Source Generators, as analyzers, have limited exception handling. All exceptions thrown by a source generator is wrapped by a standard error message and contains very little information of what the problem is.

CSC : warning CS8785: Generator 'SourceGenerator' failed to generate source. It will not contribute to the output and compilation err
ors may occur as a result. Exception was of type 'NullReferenceException' with message 'Object reference not set to an instance of an object.'.

It’s possible to export the full exception including the stack trace by using the ErrorLog directive and output it as a SARIF formatted file. This isn’t great to work with as you’d like proper diagnostic feedback from the compiler directly. A workaround can be to construct a diagnostic error manually and include the stack trace, but neither multiline messages nor the description property is outputted so everything needs to be packed into a single-line message. Locations from stack traces are also problematic with incremental source generators where if a generator reruns with no code changes the stack frame location is gone.

Diagnostic reporting only work with error and warnings, other severities are ignored. A proposal on how informational diagnostic output should work can be found here.

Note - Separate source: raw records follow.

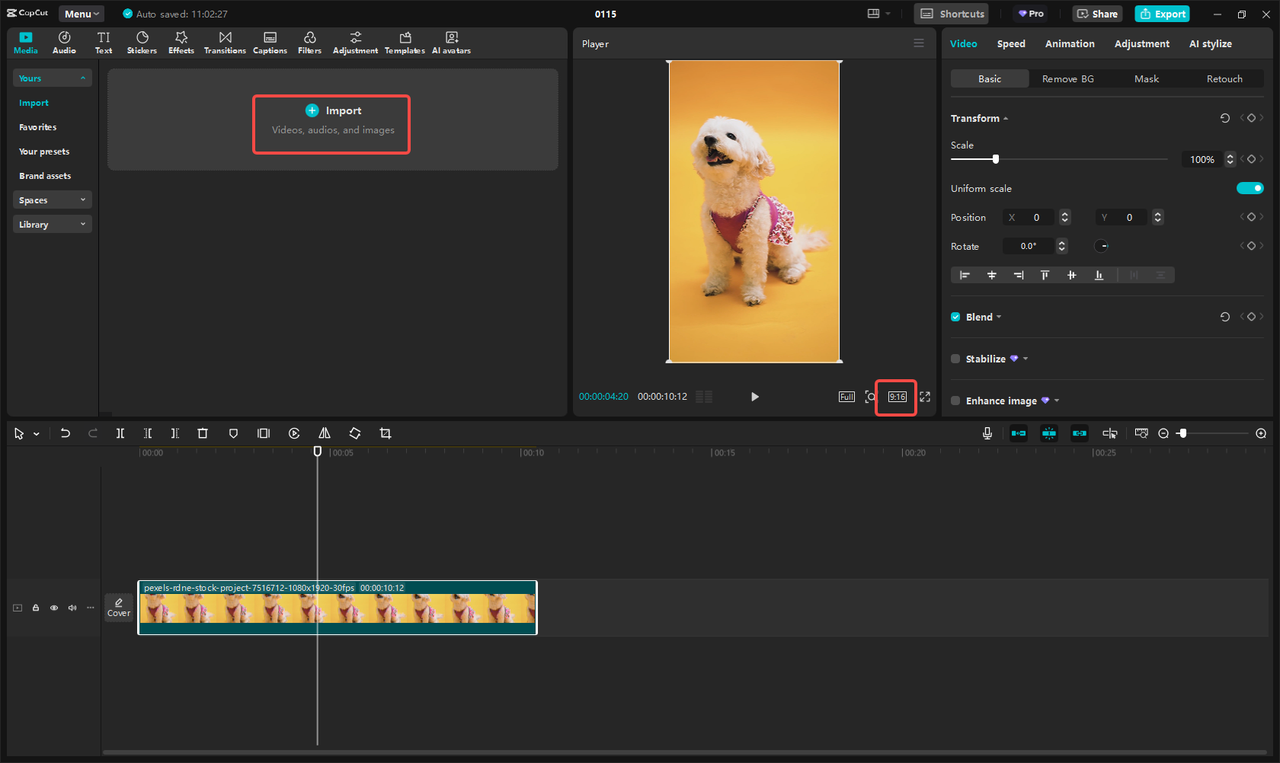Start a voiceover with the microphone icon
This screenshot has width=1280, height=763.
[987, 433]
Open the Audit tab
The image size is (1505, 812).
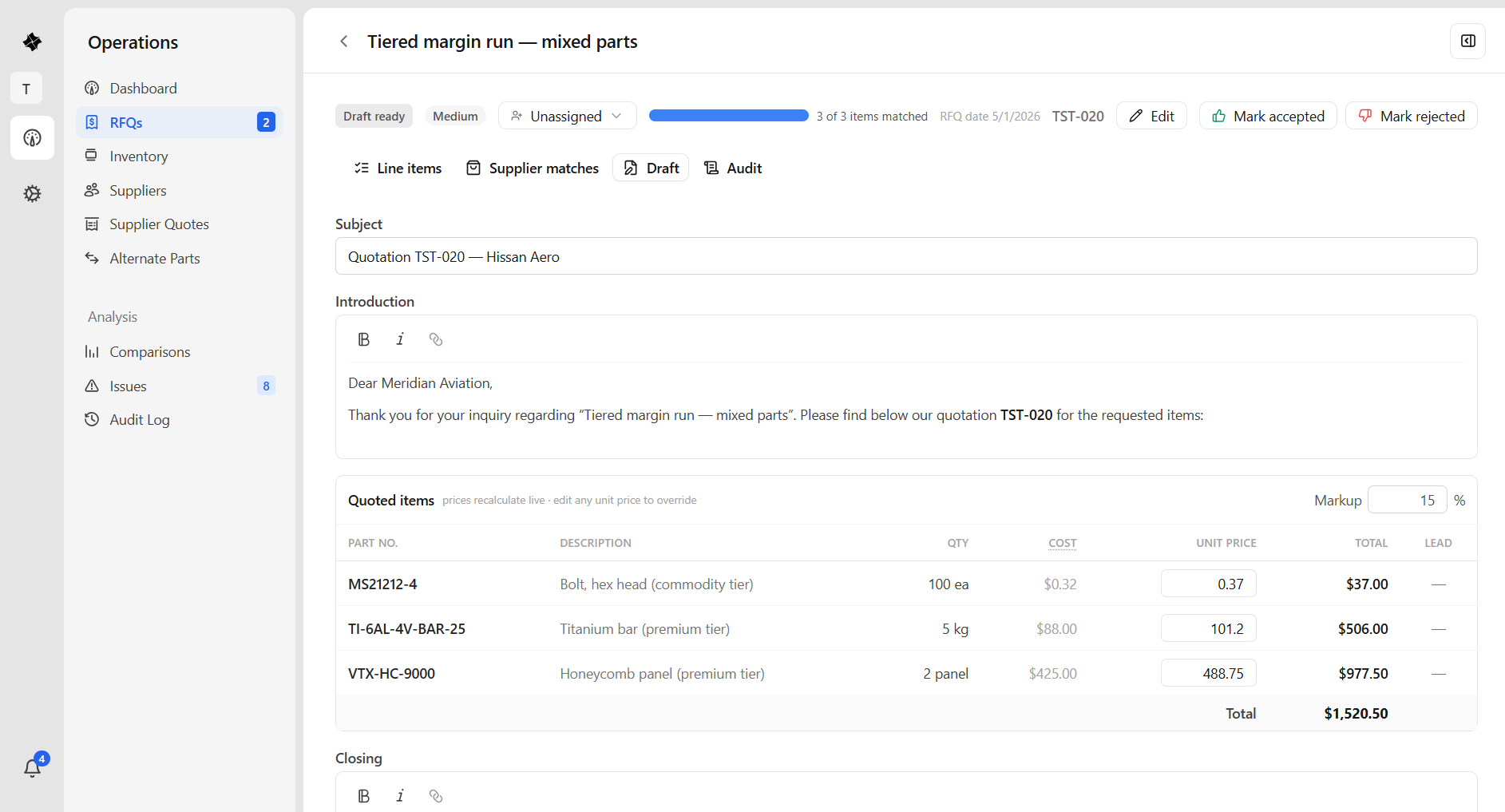coord(733,168)
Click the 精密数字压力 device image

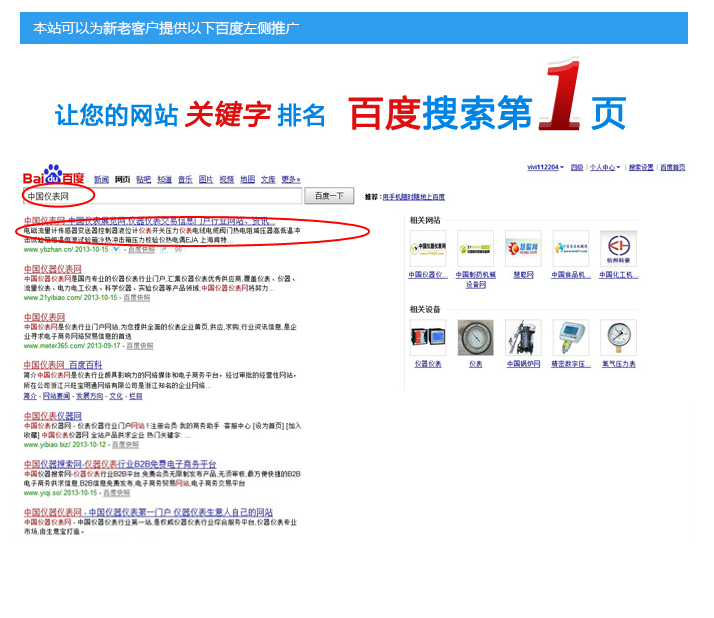[570, 337]
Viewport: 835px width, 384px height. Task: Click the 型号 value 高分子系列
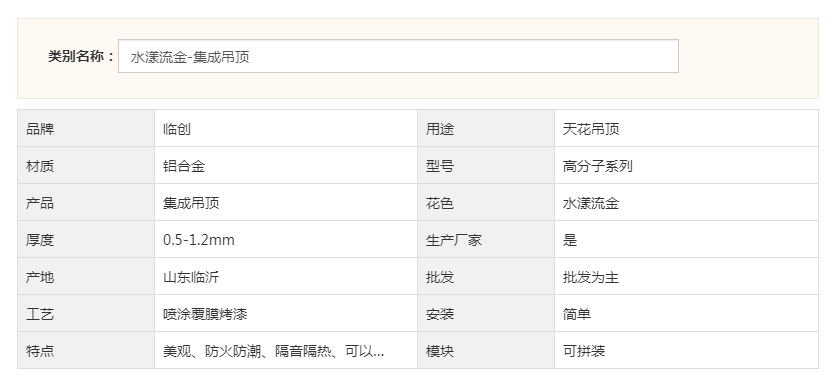pyautogui.click(x=597, y=166)
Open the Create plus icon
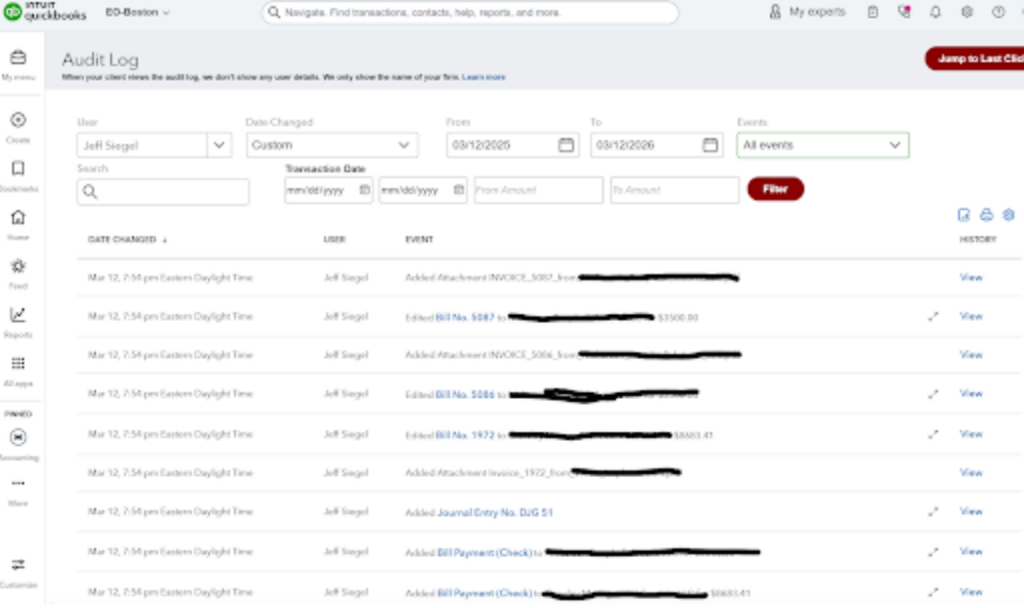 tap(18, 120)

Generated Code and Analyzers

The assemblies containing generated source code have had issues not being properly analyzed due to analyzers not being reloaded when the generated code in an assembly changes, which required deleting the .vs cache directory and restarting Visual Studio to force-reload them. This was resolved in the Visual Studio 2022 17.12 release.

Conclusion

Even though Source Generators still have a few quirks, they are much easier to work with than T4 Text Templates. It enables unit testing, file splitting and does not require running under Windows. They are also easier to distribute as they can be packed in NuGet-packages, and I’ve barely mentioned content based generator, which opens up a whole other world of opportunities! Check out the Source Generator Cook Book to get started.